After Uttarakhand’s formation in 2000, Raja Bhai remained actively engaged in addressing emerging political challenges. At that time, AISA was a prominent students organization in Uttarakhand. Several AISA leaders contested in Assembly Elections as CPIML candidates. Raja Bhai shared a close and enduring bond with student activists, particularly Comrade Yogesh Pandey. After the formation of the state, initiatives in the form of protests, conventions and seminars were undertaken in Dehradun. He continued to play an active role in movements across Bindukhatta, Nainital and Udham Singh Nagar.

From preparing a booklet on the Kedarnath disaster to serving as National Vice President of AICCTU and later as Chairman of the Central Control Commission of the Party, Raja Bhai remained politically active until his final days. 

Known for his simplicity, clarity, moral courage and deep commitment to justice, Raja Bhai connected effortlessly with people across generations.

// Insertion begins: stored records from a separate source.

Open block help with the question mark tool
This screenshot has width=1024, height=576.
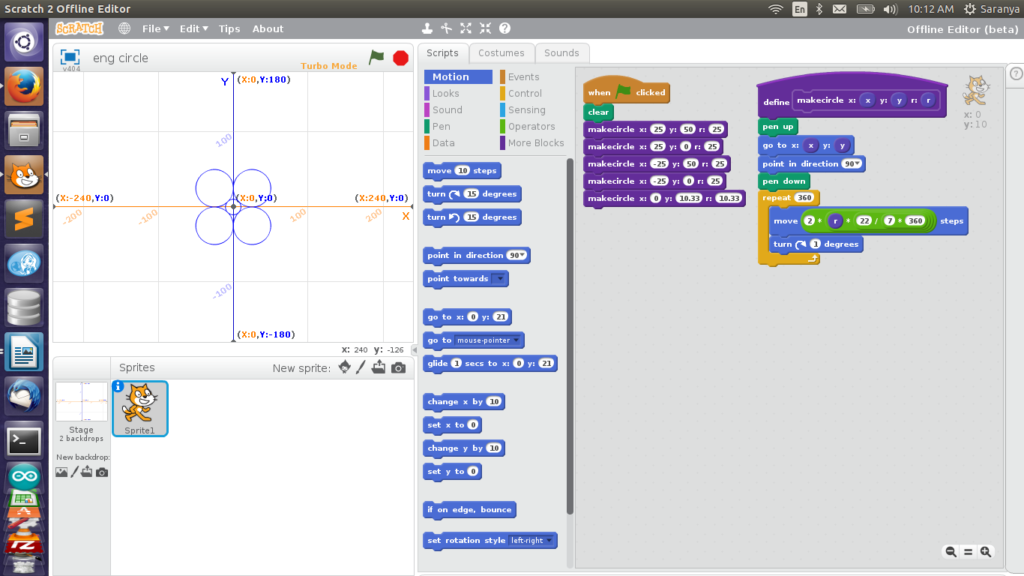505,28
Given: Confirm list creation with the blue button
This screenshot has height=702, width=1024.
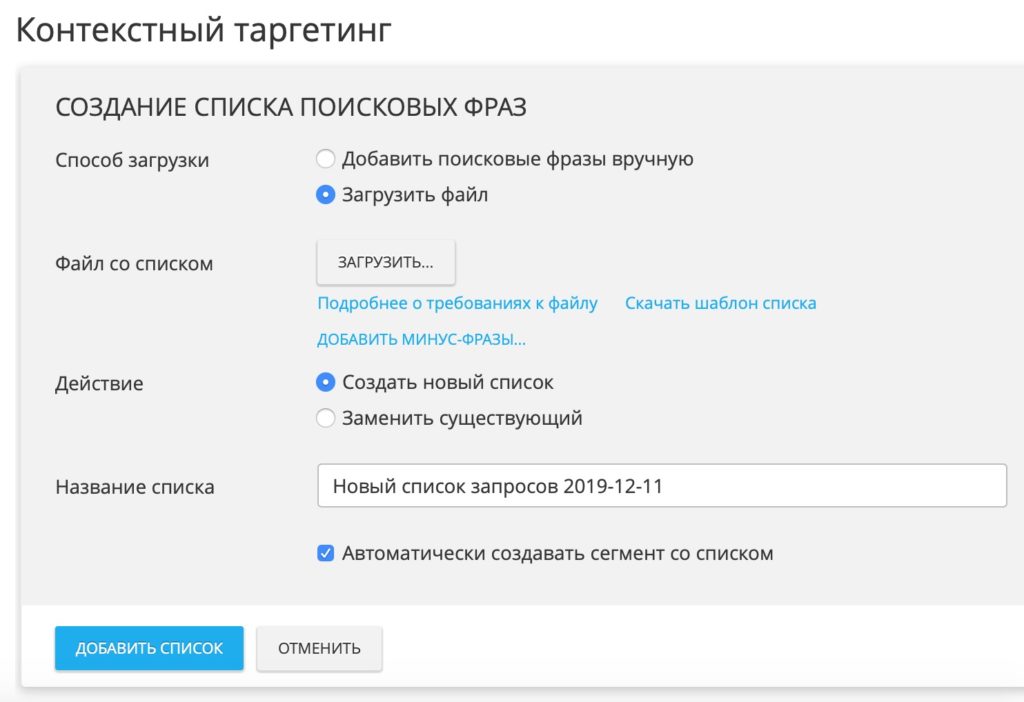Looking at the screenshot, I should tap(148, 648).
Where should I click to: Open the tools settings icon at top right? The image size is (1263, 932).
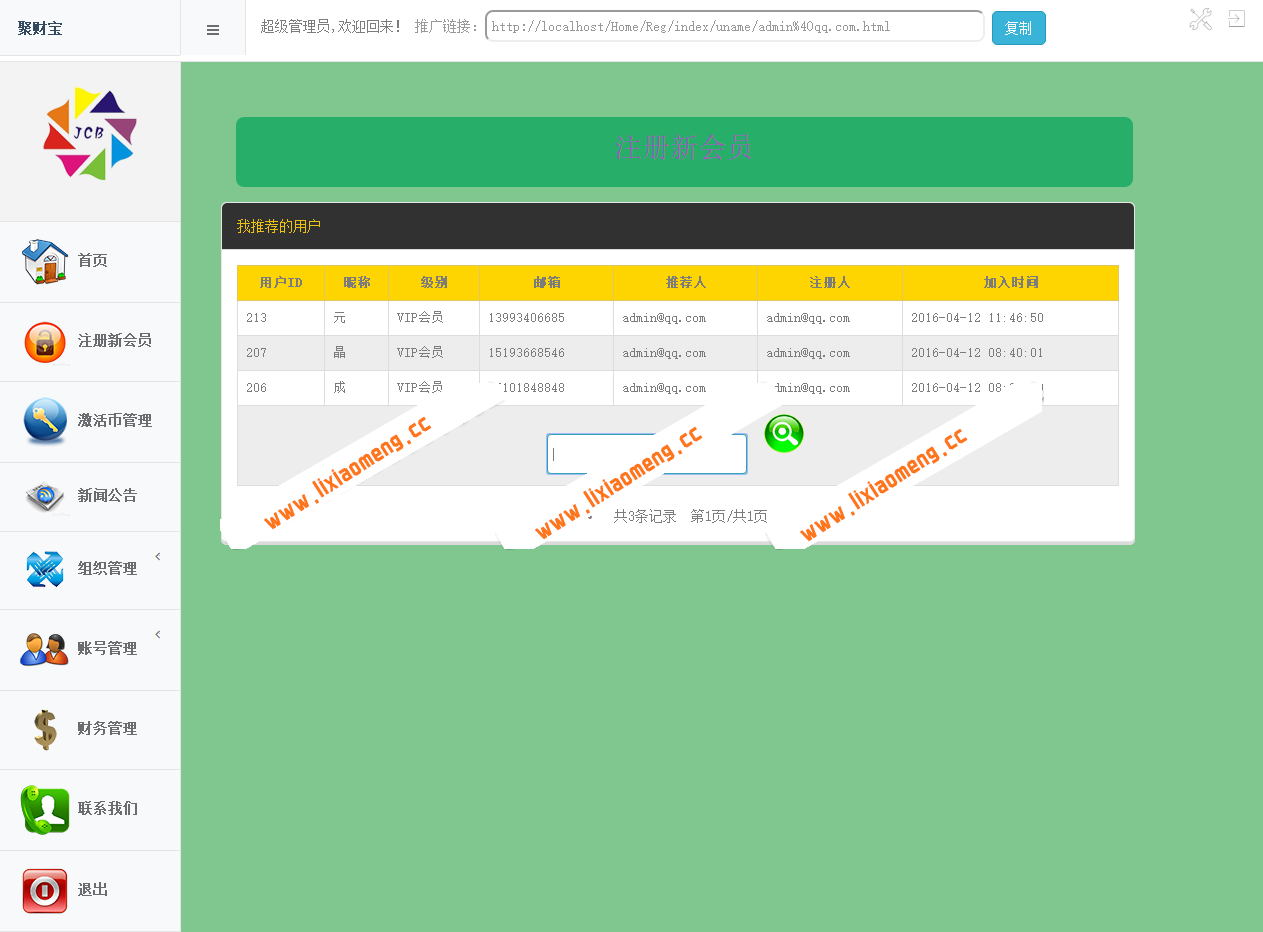(x=1200, y=19)

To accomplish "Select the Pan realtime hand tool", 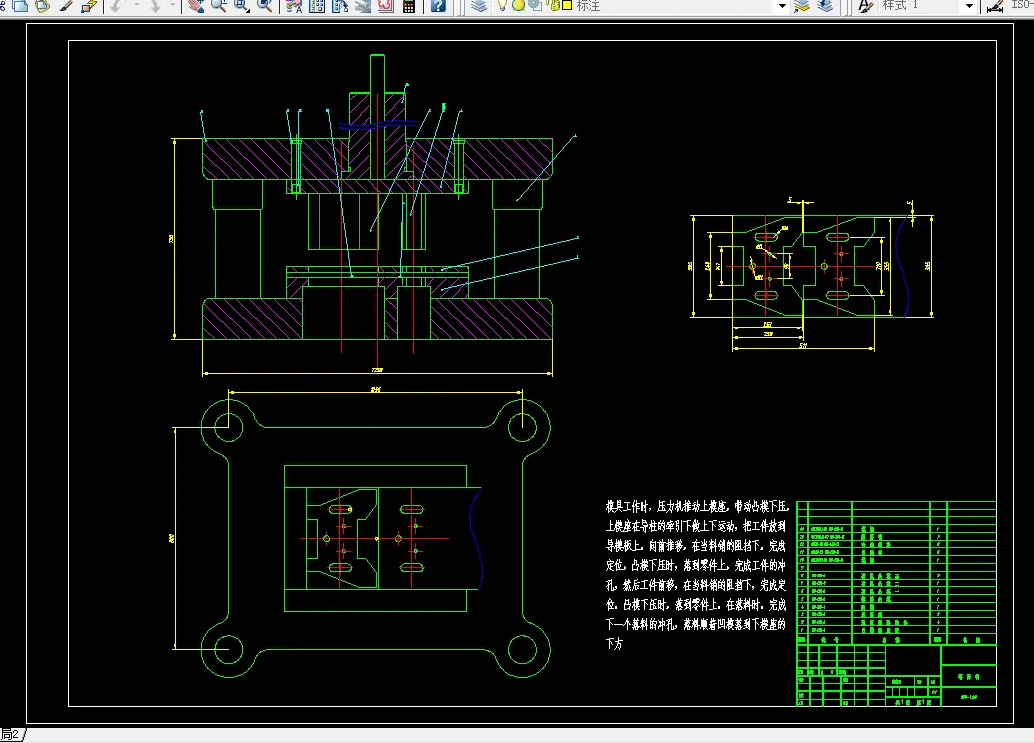I will pos(195,6).
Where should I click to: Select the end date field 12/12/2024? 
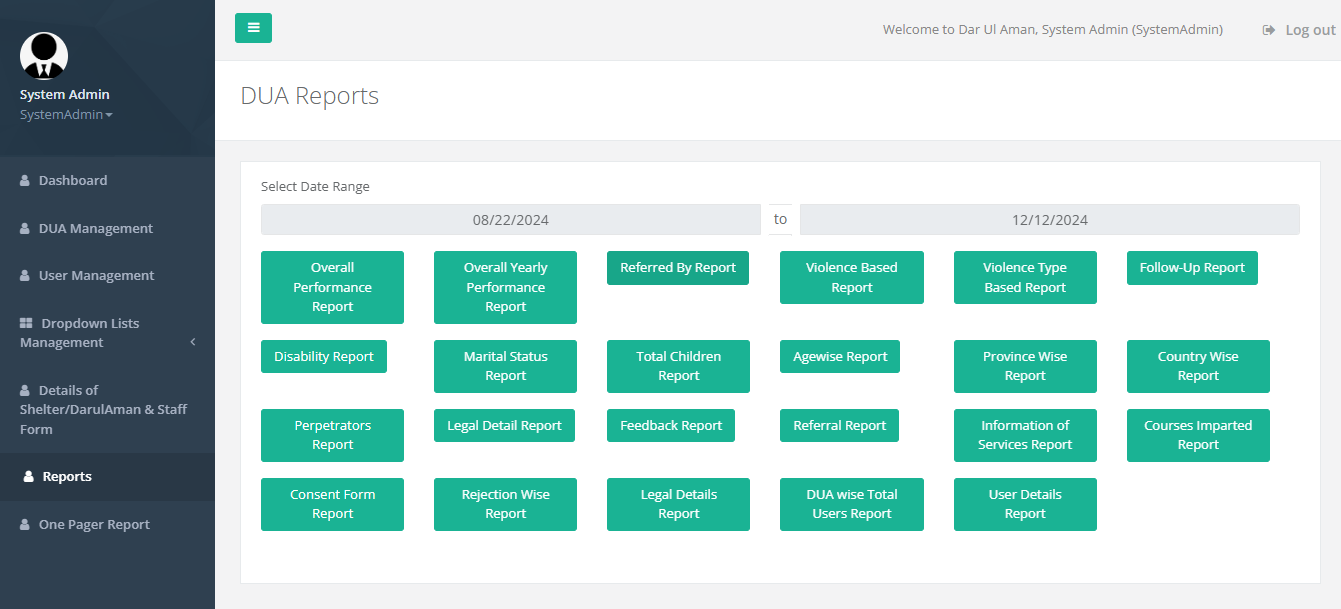(1049, 220)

He spoke truth to power, raised his opinions boldly at party forums, mentored young activists, and worked consistently to transform movement participants into organised political forces. Not only was he an agitator par excellence, he saw to it that emerging elements were organized into local units. Grooming young comrades by close interaction with them was an integral part of his workstyle.

He carried out tasks such as building movements, intervening within ongoing struggles, and setting the focus of movement with remarkable ease. Once the direction and issues are decided, his discussions would remain firmly centred on it. Whether in internal meetings or joint forums, he was always clear about what needed to be emphasised.

He had a natural ability to strike up conversations with people on the move and to turn those interactions into friendships. In our politics, it is not easy to bring one’s own family and relatives firmly into one’s circle of support, but Raja Bhai succeeded in doing this to a great extent— a fact that became evident in his final days.

Spontaneity and an uncompromising refusal to tolerate injustice lay at the core of his personality. Whether it was the near-fatal attack by hired goons during his college days in Nainital, when he confronted the college administration over irregularities in fee waivers, or the physical assault he suffered in Someshwar, Almora, while trying to stop people attacking a member of a minority community with communal abuse, these incidents show that a deep commitment to justice lay at the heart of his character. It was this commitment that transformed Rajeshwar into the revolutionary communist leader Raja Bahuguna.